Exercise description: Skip the pictures. Retype exactly, and only, the lines between the line holding "Task: Select the" and the last line below, inclusive.

Data in this exercise:
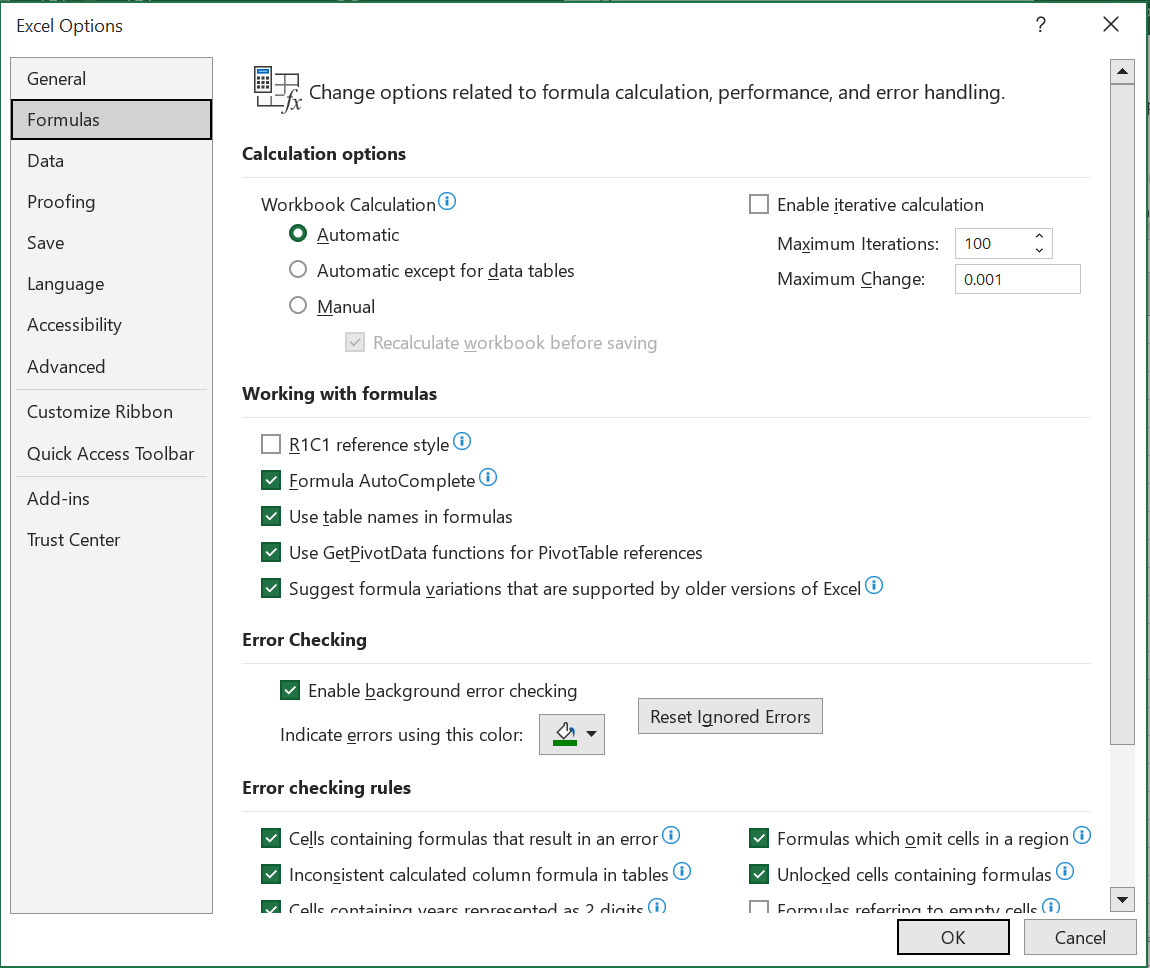
Task: Check the R1C1 reference style option
Action: pyautogui.click(x=271, y=445)
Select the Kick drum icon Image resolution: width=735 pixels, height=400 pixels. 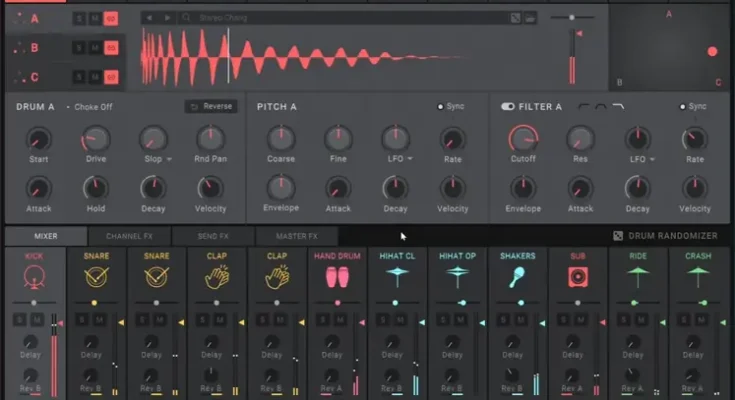click(33, 277)
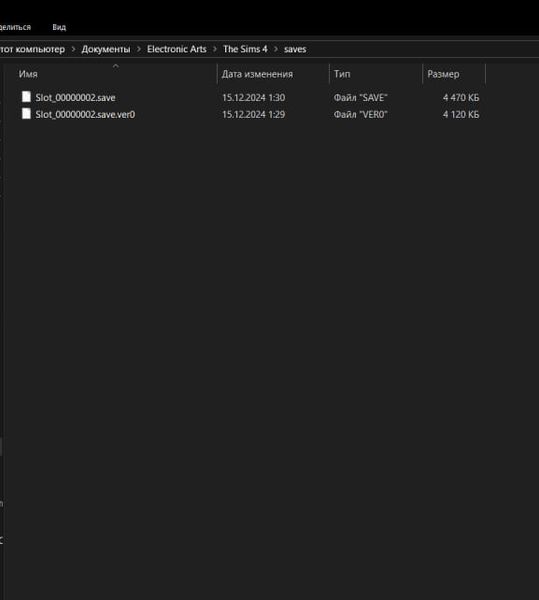Click the Slot_00000002.save.ver0 file name
The width and height of the screenshot is (539, 600).
point(85,114)
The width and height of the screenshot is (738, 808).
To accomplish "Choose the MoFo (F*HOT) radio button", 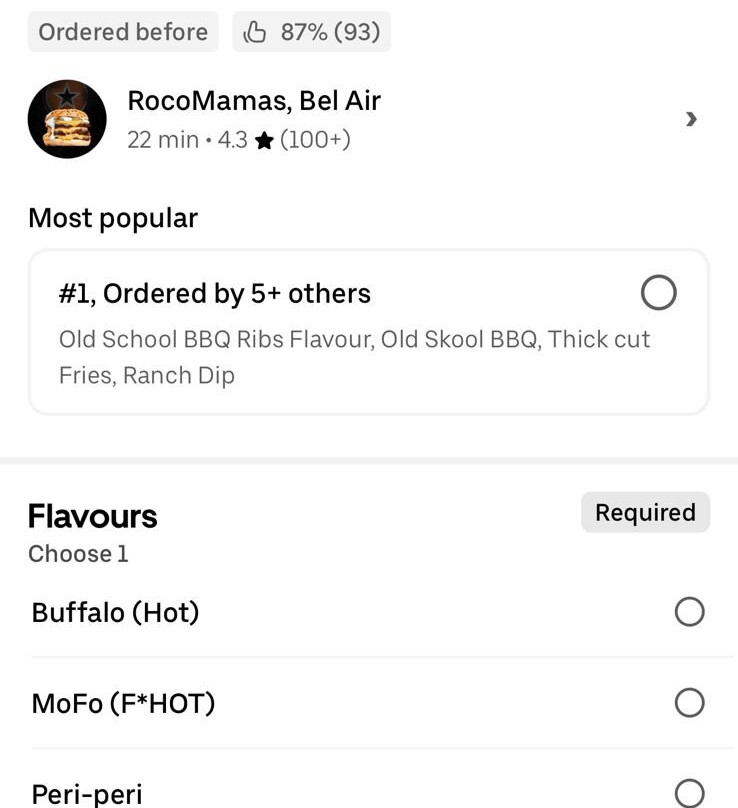I will tap(689, 703).
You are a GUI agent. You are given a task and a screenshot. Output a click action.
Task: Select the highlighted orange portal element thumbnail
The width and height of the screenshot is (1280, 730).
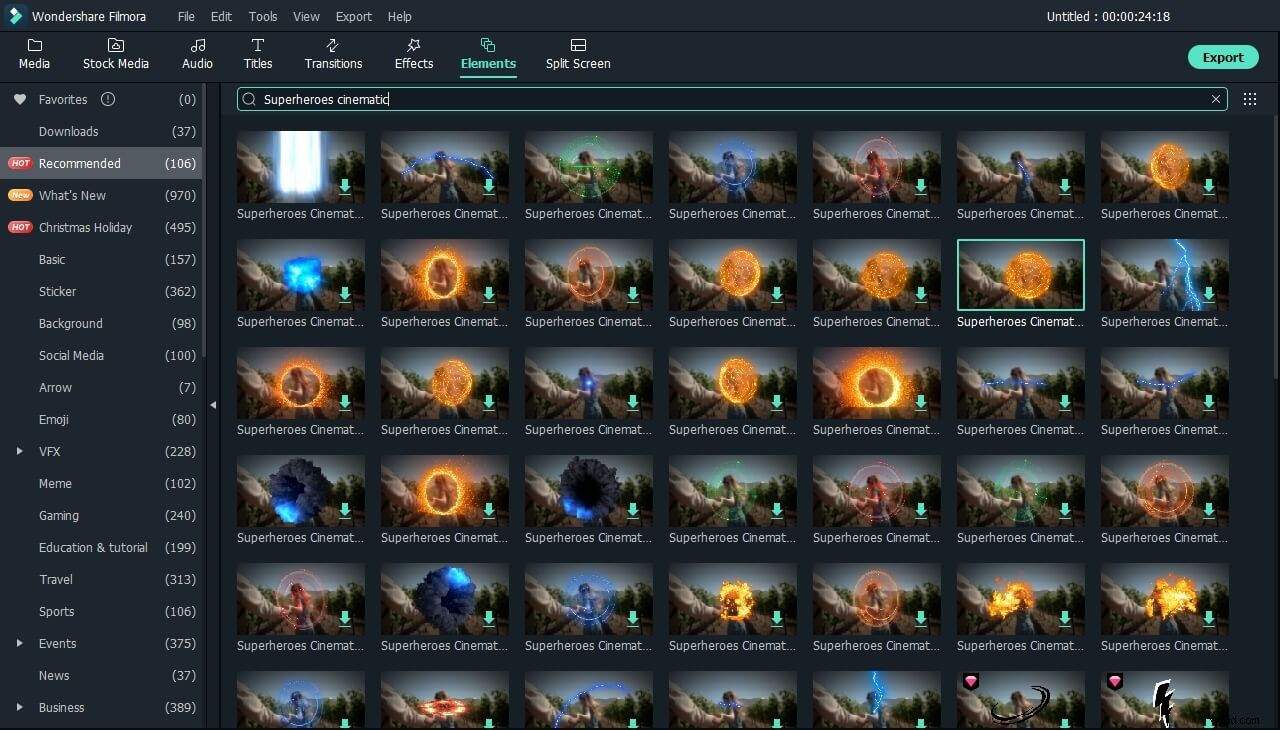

Task result:
Task: Select the highlighted orange portal element thumbnail
The width and height of the screenshot is (1280, 730).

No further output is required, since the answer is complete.